On May 19, 2025, Justice Masley of the New York County Commercial Division issued a decision in Matter of Bank of N.Y. Mellon, 2025 NY Slip Op 31952(U), enforcing an indenture’s write-up provisions notwithstanding past practice and arguments about waterfall logic.
Justice Masley summarized the question presented in the proceeding as “the order of allocation of subsequent recoveries to the senior note classes A-3, A-2, and A-1. Despite the Indenture’s direction that any subsequent recoveries be allocated in the reverse order of seniority, ‘first to increase the Note Principal Balances of the Class A-3, Class A-2 and Class A-1 Notes, sequentially, in that order’, since the Trust’s inception, the Trustee has been allocating subsequent recoveries in the order of seniority, i.e., to note classes A-1, A-2, and A-3.”
The trustee argued that the indenture’s “prescribed method of allocation of subsequent recoveries to the senior note classes in the reverse order of seniority is a drafting error.
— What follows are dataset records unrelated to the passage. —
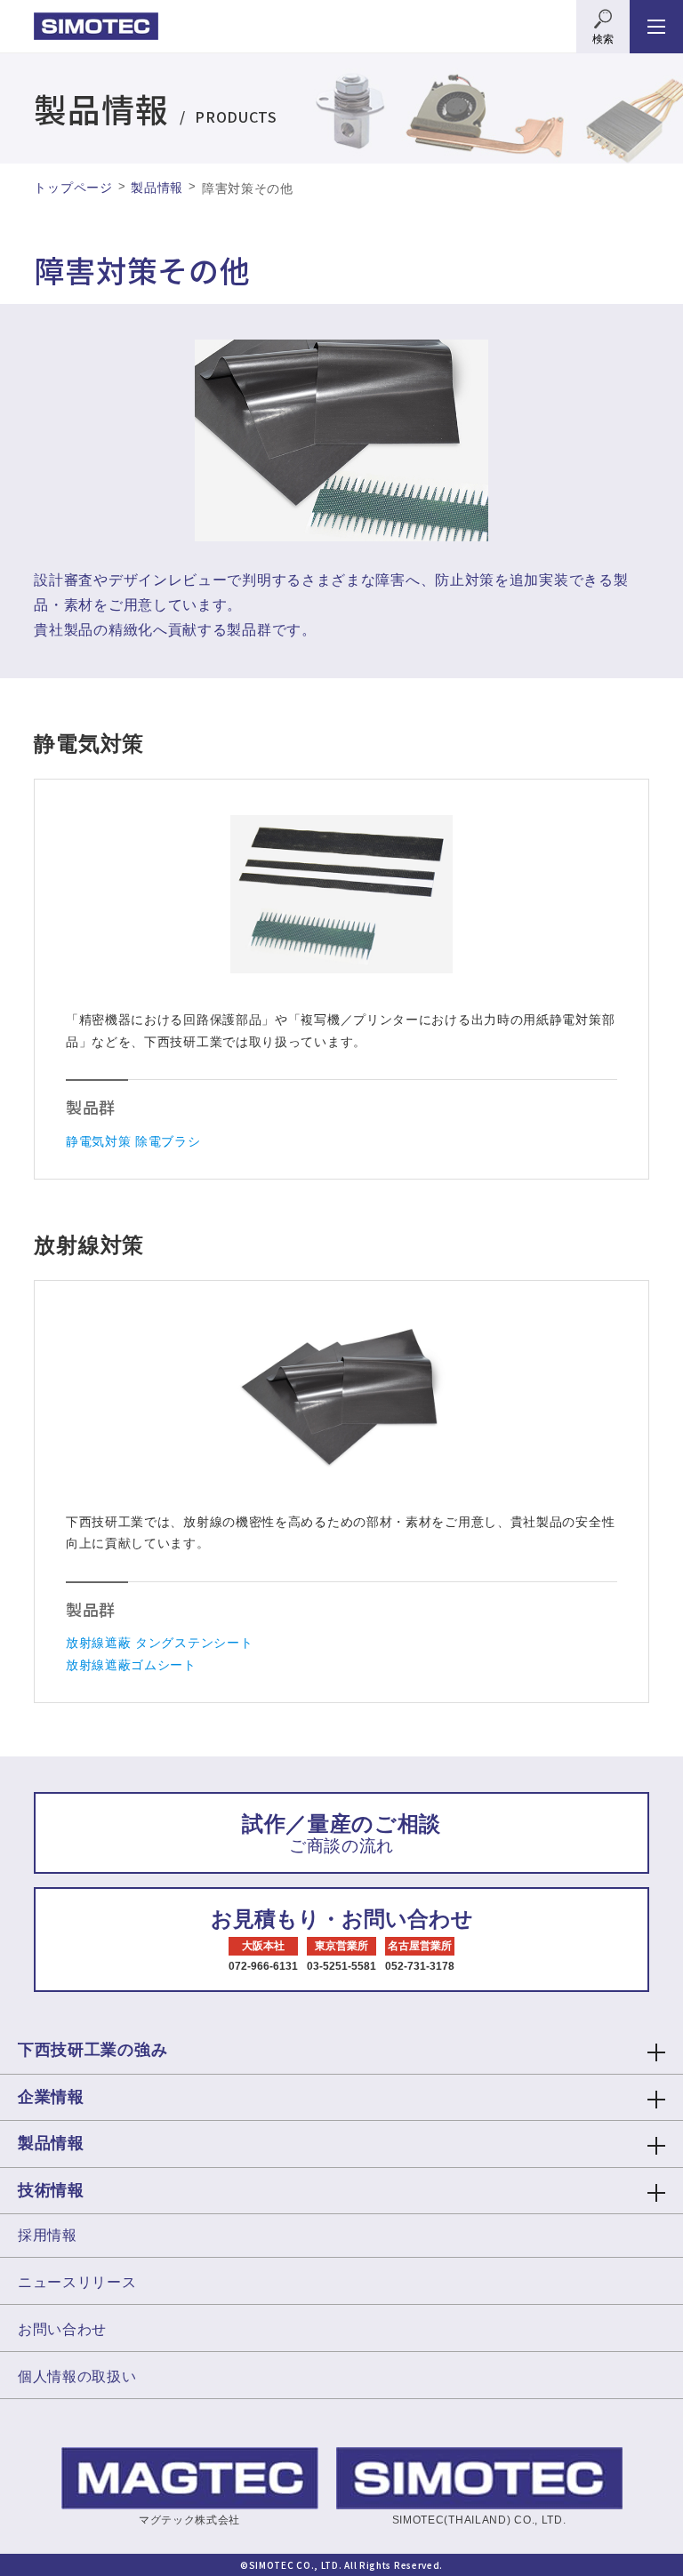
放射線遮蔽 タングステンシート (159, 1643)
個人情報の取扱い (77, 2376)
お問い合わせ (62, 2329)
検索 (603, 39)
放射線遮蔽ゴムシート (131, 1665)
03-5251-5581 (341, 1966)
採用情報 (47, 2235)
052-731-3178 (419, 1966)
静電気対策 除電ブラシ (133, 1141)
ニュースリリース (77, 2282)
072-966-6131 (263, 1966)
The Trustee seeks a judicial instruction that it should continue to use its current method of allocation of subsequent recoveries to the senior note classes in the order of seniority.”
Justice Masley analyzed the trustee’s arguments but ultimately concluded that the indenture must be enforced as written, notwithstanding the points raised by the trustee regarding how the indenture’s allocation scheme was inconsistent with the overall structure of the trust and the trust’s waterfall.
Ultimately, I see this as a decision where a judge declined the invitation to interpret an indenture in a way that might seem more logical and instead enforced the New York contract interpretation rule that an unambiguous contract means what it says.